L’autore adotta anche un approccio storico all’argomento. La riflessione intorno al crimine è iniziata sin dall’epoca antica e non si è interrotta neanche in epoca medievale e rinascimentale. L’autore riporta diversi casi di omicidi seriali ed altre efferatezze compiute tra ‘500 e ‘700 e che furono, con la mentalità dell’epoca, interpretati come manifestazioni del Male, mancando ovviamente una possibilità di analisi razionale.


Il cuore del libro è pero occupato dall’analisi del crimine svolta nell’800. I primi vagiti della scienza moderna videro anche il nascere di discipline che oggi non sono più considerate scientifiche, come la fisiognomica (ovvero studiare i lineamenti del volto per dedurre il carattere di una persona) e la frenologia (ovvero lo studio della forma cranica per dedurre il maggior o minor sviluppo di certe aree psichiche e quindi del comportamento di una persona). Tra le tante emerge ovviamente quella di Cesare Lombroso, medico, antropologo e padre di fatto della moderna criminologia; di Lombroso, l’autore, ripercorrere vita, carriera e opere, nonché il pensiero, determinante per la storia del crimine e della cosiddetta “antropologia criminale”, scienza vera e propria che cercava di predire i comportamenti di una persona studiandone la fisiognomica e altri fattori. Scienza influente che determinò la legislazione e l’atteggiamento della società verso il crimine per molti decenni.


Un’altra parte importante del volume riguarda l’evoluzione della tecnica criminalistica.
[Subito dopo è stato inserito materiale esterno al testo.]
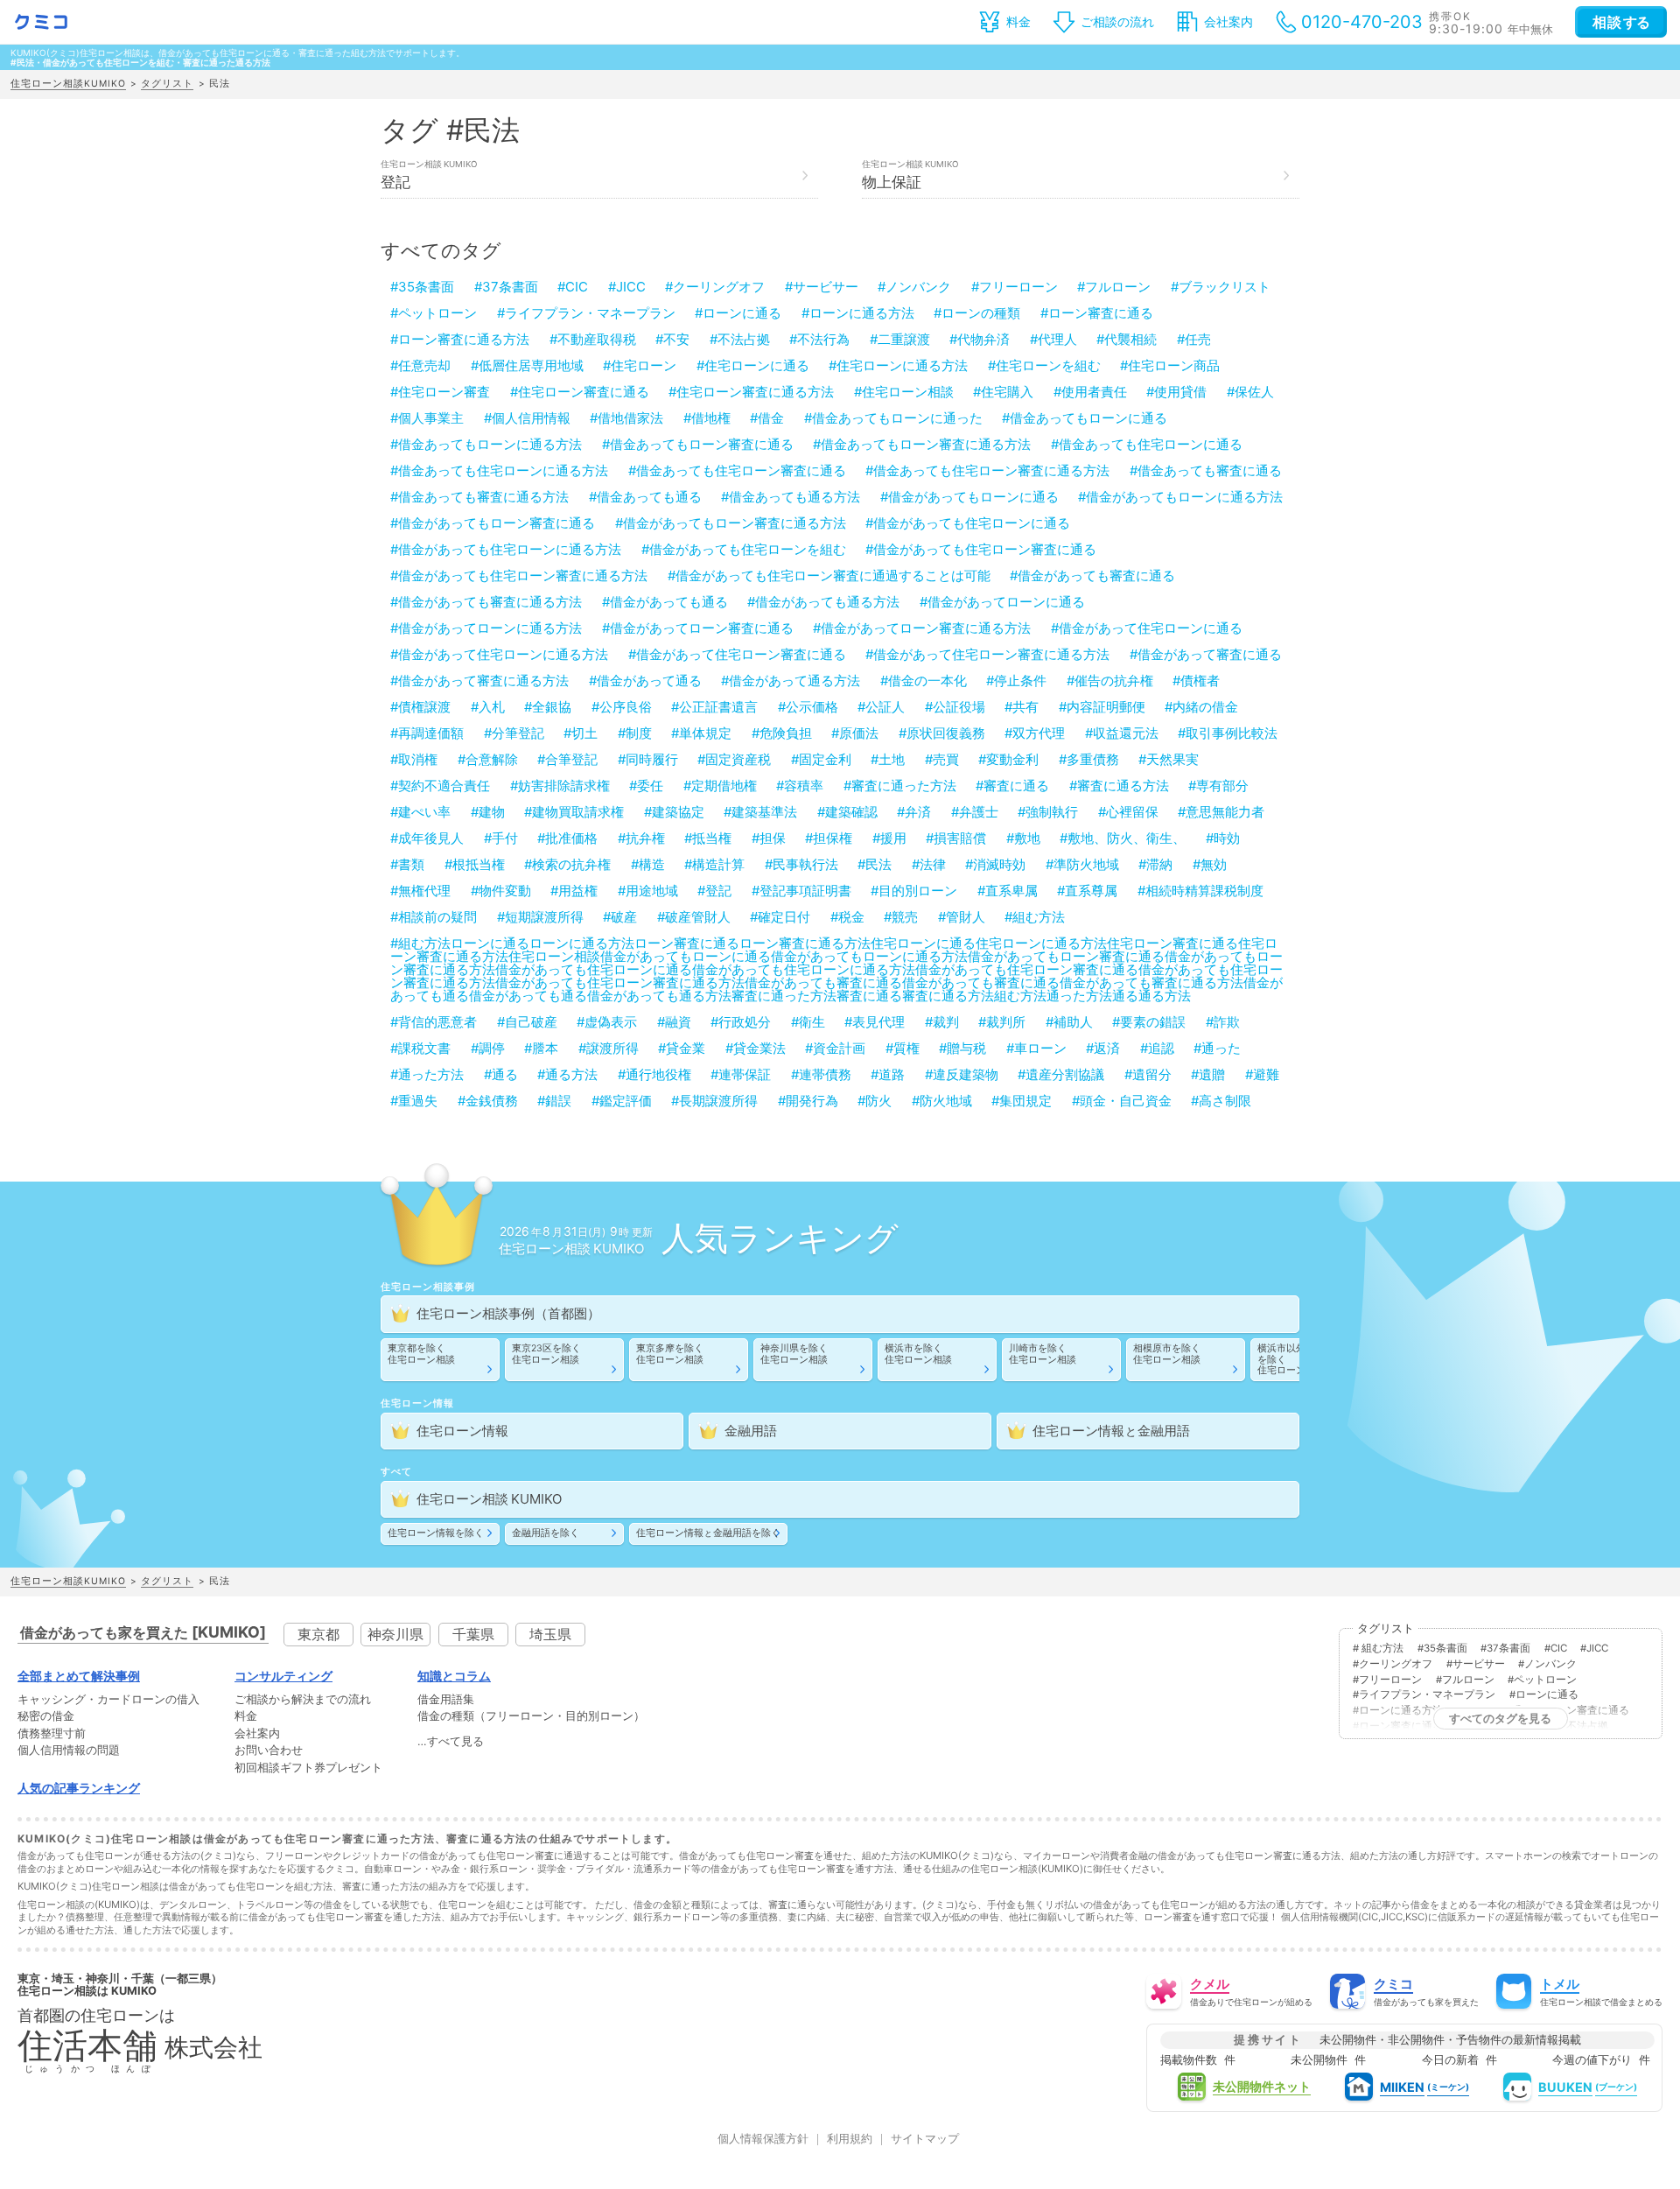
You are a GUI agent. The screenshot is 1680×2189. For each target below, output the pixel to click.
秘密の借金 (46, 1716)
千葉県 (473, 1634)
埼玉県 (550, 1634)
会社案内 (1228, 21)
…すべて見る (450, 1742)
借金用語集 (445, 1700)
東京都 (319, 1634)
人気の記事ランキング (79, 1787)
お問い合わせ (268, 1751)
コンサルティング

Un aspetto che molti hanno ben noto dalla ricca produzione di film e serie tv. Dalle classiche” impronte digitali alla prova del Dna, dall’analisi dei pollini a quella balistica, è un capitolo denso di fatti molto interessanti.


L’autore accompagna il lettore in un interessante viaggio storico e antropologico della criminologia. Grazie ad uno stile e ad un registro linguistico semplice e ben strutturato il libro è adatto a qualsiasi lettore e non necessariamente a un esperto del settore.

Un saggio interessante e piacevole che consiglio a tutti coloro che vogliono comprendere nei minimi dettagli gli aspetti principali della criminologia e dell'investigazione.


 

Alcune note su Massimo Centini

Massimo Centini è nato nel 1955, è docente di Antropologia culturale presso la Fondazione Università Popolare di Torino, e insegna Storia della criminologia ai corsi organizzati da MUA – Movimento Universitario Altoatesino – di Bolzano. Ha pubblicato numerosi saggi con Mondadori, Piemme, Rusconi, Newton & Compton, Yume, Xenia, San Paolo e altri. Alcuni dei suoi volumi sono stati tradotti in varie lingue.